Él estaba a punto de hacerle otra pregunta cuando Carol bajó. Therese se había endurecido para resistir sola con él durante aquellos minutos. Ahora se estremeció y se relajó, y se dio cuenta de que él lo advertía.

—Gracias —dijo Harge, cogiendo la caja de manos de Carol. Se dirigió hacia su gabardina, que Therese había visto en el sofá, y la abrió, con los brazos extendidos como si luchara para tomar posesión de la casa—. Adiós —le dijo. Se puso la gabardina mientras se dirigía a la puerta—. ¿Amiga de Abby? —le preguntó a Carol en un murmullo.

—Amiga mía —contestó Carol.

—¿Cuándo vas a llevarle los regalos a Rindy?

—¿Y qué pasa si no le regalo nada, Harge?

—Carol. —Se detuvo en el porche y Therese le oyó vagamente decir algo sobre no hacer las cosas aún más desagradables. Luego escuchó—: Ahora me voy a ver a Cynthia. ¿Puedo pasar por aquí a la vuelta? Será antes de las ocho.

—¿Para qué, Harge? —dijo Carol cansinamente—. Sobre todo, si eres tan desagradable.

—Porque es algo que concierne a Rindy. —Luego su voz bajó y se hizo ininteligible.

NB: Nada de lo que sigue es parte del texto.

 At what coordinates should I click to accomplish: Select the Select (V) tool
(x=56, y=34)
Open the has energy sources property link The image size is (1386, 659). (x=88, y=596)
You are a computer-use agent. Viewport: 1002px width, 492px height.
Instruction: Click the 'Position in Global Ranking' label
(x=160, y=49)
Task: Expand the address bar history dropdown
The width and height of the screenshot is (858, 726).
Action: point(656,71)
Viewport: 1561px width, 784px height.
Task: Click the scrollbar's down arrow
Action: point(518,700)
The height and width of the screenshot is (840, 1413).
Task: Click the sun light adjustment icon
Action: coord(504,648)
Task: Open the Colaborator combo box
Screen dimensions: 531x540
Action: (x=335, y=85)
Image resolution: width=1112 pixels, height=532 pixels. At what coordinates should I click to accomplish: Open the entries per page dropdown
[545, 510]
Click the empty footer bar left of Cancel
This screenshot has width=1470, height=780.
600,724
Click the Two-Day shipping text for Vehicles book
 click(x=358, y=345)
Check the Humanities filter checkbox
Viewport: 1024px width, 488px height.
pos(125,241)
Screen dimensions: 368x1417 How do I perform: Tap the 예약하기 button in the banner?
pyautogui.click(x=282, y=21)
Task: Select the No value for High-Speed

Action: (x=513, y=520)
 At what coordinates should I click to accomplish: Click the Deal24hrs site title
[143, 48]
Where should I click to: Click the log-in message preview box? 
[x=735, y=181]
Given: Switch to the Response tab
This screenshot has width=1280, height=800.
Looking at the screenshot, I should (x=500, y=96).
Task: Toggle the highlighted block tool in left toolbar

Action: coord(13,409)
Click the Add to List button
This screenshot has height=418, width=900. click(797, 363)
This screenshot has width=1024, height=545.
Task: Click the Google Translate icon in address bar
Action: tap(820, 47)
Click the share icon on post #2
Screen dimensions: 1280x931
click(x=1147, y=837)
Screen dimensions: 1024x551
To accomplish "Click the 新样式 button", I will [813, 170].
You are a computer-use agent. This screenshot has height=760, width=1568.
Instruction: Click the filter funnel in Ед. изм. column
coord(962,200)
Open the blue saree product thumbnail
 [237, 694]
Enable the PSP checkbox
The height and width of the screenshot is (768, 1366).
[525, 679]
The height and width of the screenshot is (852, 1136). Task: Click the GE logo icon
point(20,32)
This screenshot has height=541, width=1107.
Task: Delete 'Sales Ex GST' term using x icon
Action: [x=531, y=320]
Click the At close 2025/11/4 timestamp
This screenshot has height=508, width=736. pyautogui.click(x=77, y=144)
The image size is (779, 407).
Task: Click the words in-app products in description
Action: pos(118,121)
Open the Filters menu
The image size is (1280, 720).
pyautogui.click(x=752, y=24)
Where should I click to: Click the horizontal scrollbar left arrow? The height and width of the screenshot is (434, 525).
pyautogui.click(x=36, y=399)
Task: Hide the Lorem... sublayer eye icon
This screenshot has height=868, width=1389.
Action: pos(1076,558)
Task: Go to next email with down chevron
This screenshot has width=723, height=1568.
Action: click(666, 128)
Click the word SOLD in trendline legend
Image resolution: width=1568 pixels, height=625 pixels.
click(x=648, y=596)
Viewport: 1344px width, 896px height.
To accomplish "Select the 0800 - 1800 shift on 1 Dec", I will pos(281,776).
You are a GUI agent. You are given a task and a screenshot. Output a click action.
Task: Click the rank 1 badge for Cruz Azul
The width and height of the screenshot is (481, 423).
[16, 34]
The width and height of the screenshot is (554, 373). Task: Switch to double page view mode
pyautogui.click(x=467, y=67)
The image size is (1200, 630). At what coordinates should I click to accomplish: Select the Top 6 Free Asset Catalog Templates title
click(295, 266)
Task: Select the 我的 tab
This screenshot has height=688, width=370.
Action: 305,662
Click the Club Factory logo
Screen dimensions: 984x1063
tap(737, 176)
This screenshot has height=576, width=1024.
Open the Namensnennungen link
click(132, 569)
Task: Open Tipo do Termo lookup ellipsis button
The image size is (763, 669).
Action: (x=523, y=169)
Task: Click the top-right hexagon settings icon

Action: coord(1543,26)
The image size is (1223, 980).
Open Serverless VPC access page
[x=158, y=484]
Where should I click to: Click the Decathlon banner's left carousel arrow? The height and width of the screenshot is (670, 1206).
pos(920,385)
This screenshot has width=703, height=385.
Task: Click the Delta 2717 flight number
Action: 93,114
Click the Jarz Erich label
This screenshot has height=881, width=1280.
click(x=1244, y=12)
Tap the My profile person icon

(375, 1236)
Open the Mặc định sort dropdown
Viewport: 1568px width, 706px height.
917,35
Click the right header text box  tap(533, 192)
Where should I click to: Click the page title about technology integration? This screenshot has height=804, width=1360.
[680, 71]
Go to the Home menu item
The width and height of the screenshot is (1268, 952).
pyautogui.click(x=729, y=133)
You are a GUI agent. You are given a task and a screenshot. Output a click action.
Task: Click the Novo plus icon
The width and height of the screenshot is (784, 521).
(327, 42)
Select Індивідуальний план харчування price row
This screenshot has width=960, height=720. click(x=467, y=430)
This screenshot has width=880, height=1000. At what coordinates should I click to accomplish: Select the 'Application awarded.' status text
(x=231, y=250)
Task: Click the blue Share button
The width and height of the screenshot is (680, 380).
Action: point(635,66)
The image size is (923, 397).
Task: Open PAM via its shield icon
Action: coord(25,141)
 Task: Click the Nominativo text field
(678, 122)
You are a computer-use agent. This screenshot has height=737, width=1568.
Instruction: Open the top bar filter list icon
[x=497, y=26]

Un instante después, Carol entró sola y cerró la puerta. Se apoyó contra la puerta con las manos en la espalda y entonces se oyó el coche alejándose. «Carol debe de haber aceptado verle esta noche», pensó Therese.

—Me voy —dijo Therese. Carol no dijo nada. Se hizo un incómodo silencio entre las dos y Therese se sintió aún peor—. Es mejor que me vaya, ¿verdad?

—Sí. Lo siento. Siento lo de Harge. No suele ser tan maleducado. Ha sido un error decirle que no estaba sola en casa.

—No importa.

Carol arrugó la frente y dijo con dificultad:

—¿Te importa si te acompaño al tren en vez de llevarte en coche hasta tu casa?

—No —contestó. No hubiera soportado que Carol la llevara en coche a su casa y que luego tuviera que volver sola en la oscuridad.

En el coche siguieron en silencio. En cuanto Carol se detuvo en la estación, Therese abrió la puerta.

—Hay un tren dentro de unos cuatro minutos —dijo Carol.

—¿Volveré a verte? —espetó bruscamente Therese.

Carol sólo sonrió, con cierto reproche, mientras la ventanilla se cerraba entre las dos.

Au revoir —le dijo.

¡Claro, claro que volvería a verla!, pensó Therese. ¡Qué absurda pregunta!

El coche se alejó rápidamente y desapareció en la oscuridad.

Therese empezó a desear que llegara el lunes para ir a los almacenes, porque tal vez Carol volviera el lunes. Pero no era probable. El martes era Nochebuena. Claro que podía llamar a Carol el martes, aunque sólo fuese para desearle feliz Navidad.

Pero ni un solo momento dejó de ver a Carol en su mente y le pareció que todo lo que veía lo veía a través de Carol. Las oscuras y lisas calles de Nueva York aquella tarde, la mañana siguiente de trabajo, la botella de leche que había dejado caer y se había roto en el fregadero, nada tenía importancia. Se echó en la cama y, con un papel y un lápiz, dibujó una línea. Y otra y otra, cuidadosamente. Nacía un mundo ante ella, como un bosque radiante con miles de hojas trémulas.